Thanks, Christian. You are right about the tokenization of ampersands. However, I still see unexpected behavior with the built-in stop words.
1. This works (using your clever stop word workaround, slightly modified with string-join):
let $sw := map:merge( for $sw in file:read-text-lines('stopwords.txt') return map { $sw : true() } )
let $t1 := 'Frontier Science & Technology Research Foundation, Inc.' let $t2 := 'Frontier Science and Technology Research Foundation, Inc.' let $q1 := string-join(ft:tokenize($t1)[not($sw(.))], ' ') let $q2 := string-join(ft:tokenize($t2)[not($sw(.))], ' ') where $q1 contains text { $q2 } return <r> { <q1> { $q1 } </q1>, <q2> { $q2 } </q2> } </r>
2. This fails:
let $t1 := 'Frontier Science & Technology Research Foundation, Inc.' let $t2 := 'Frontier Science and Technology Research Foundation, Inc.' where $t1 contains text { $t2 } using stop words at 'stopwords.txt' or $t2 contains text { $t1 } using stop words at 'stopwords.txt' return <r> { <q1> { $t1 } </q1>, <q2> { $t2 } </q2> } </r>
Any idea why?
Thanks, Ron
On February 2, 2016 at 12:13:14 PM, Christian Grün (christian.gruen@gmail.com) wrote:
Hi Ron,
I’m pretty sure that the default tokenizer discards the ampersand and doesn’t pass it on as token at all.
Hope this helps (…at least for understanding the query result), Christian
On Tue, Feb 2, 2016 at 6:10 PM, Ron Katriel rkatriel@mdsol.com wrote:
Hi,
Given this thesaurus entry
<thesaurus xmlns="http://www.w3.org/2007/xqftts/thesaurus"> <entry> <term>&</term> <synonym> <term>and</term> <relationship>USE</relationship> </synonym> </entry> </thesaurus>
I was expecting the following query to return true (file path omitted for clarify)

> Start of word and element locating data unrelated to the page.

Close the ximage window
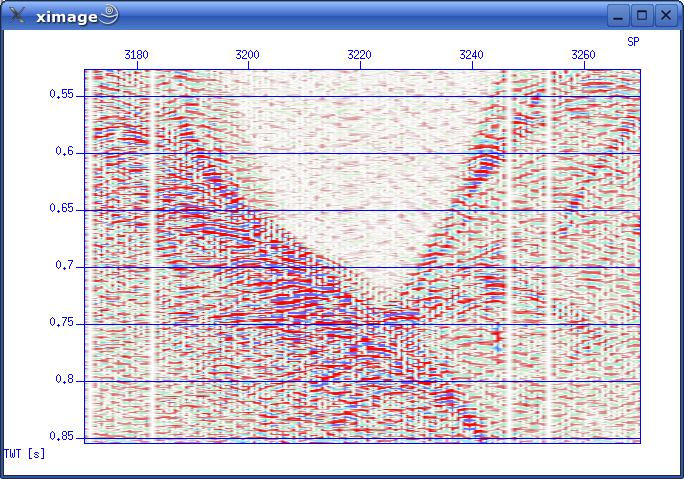This screenshot has height=479, width=684. click(665, 15)
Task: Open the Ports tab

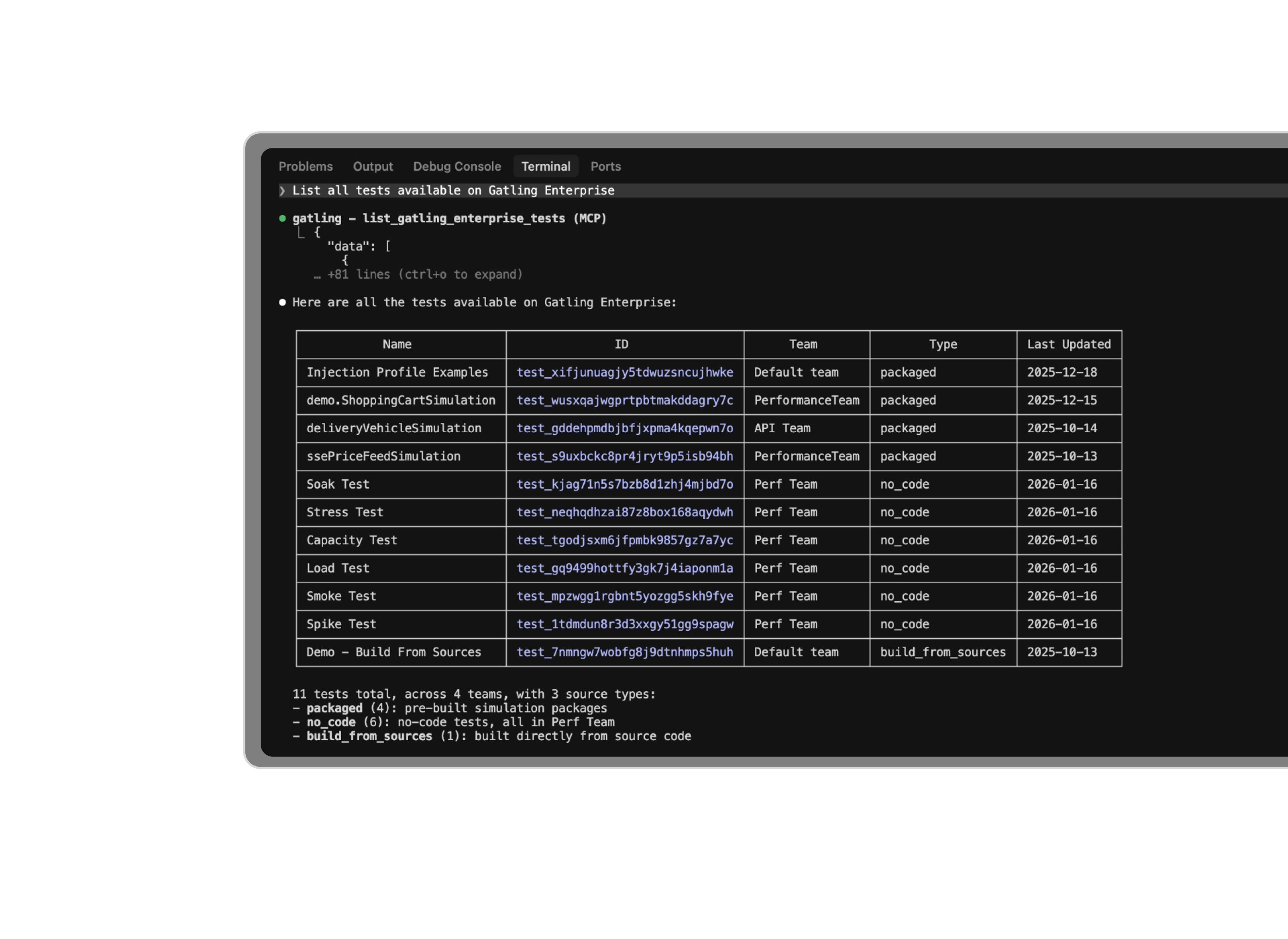Action: (x=605, y=166)
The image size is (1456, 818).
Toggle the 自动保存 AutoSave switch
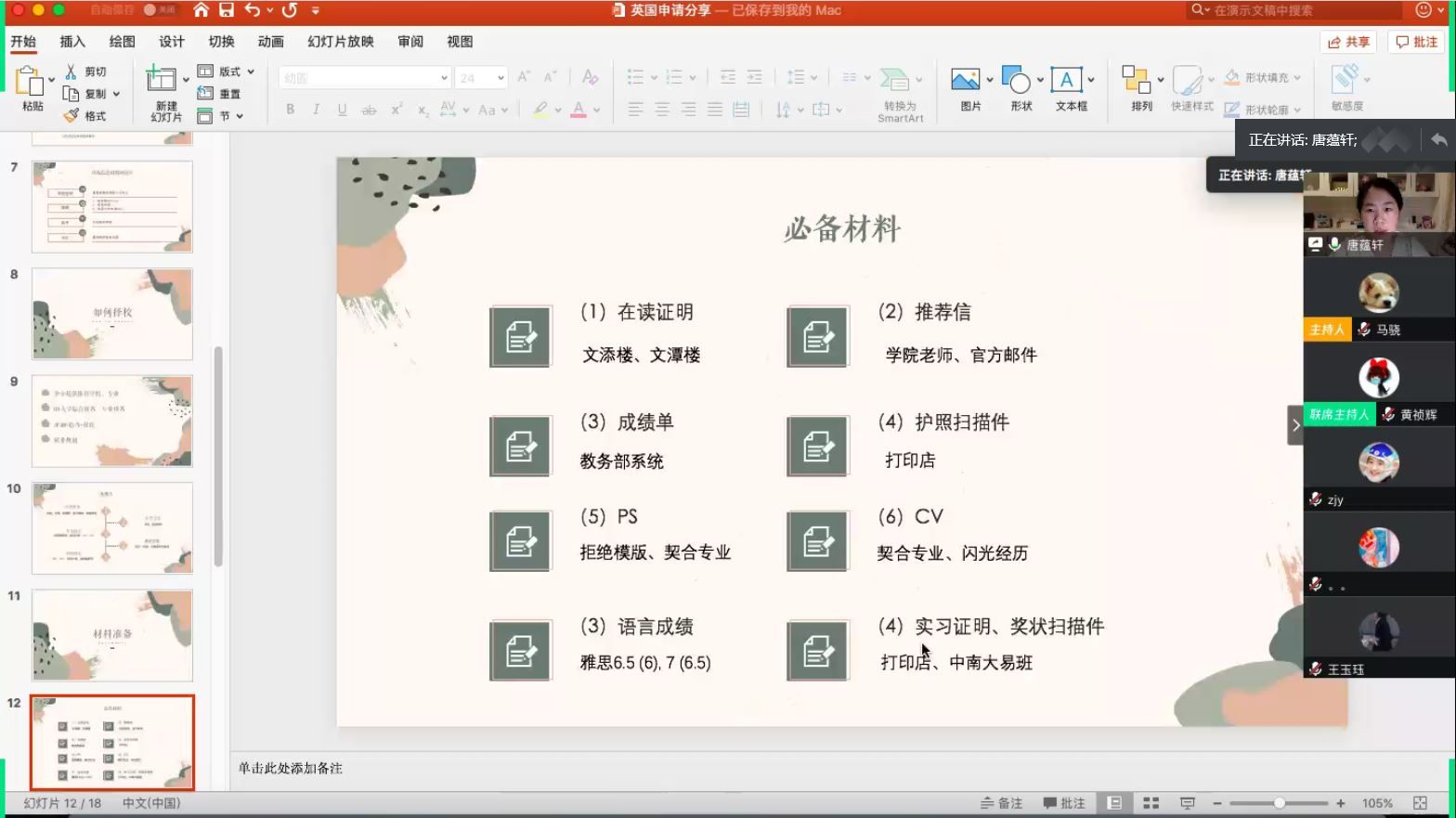click(x=160, y=10)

'Frontier Science and Technology Research Foundation, Inc.' contains text 'Frontier Science & Technology Research Foundation, Inc.' using thesaurus at "thesaurus.xml”
but it returns false. Switching the order of the term and synonym makes no difference.
I tried getting around this using a stop word file (which includes ‘and’, ‘&’, and '&’, just in case) but it does not work either.
Am I missing something?
Thanks, Ron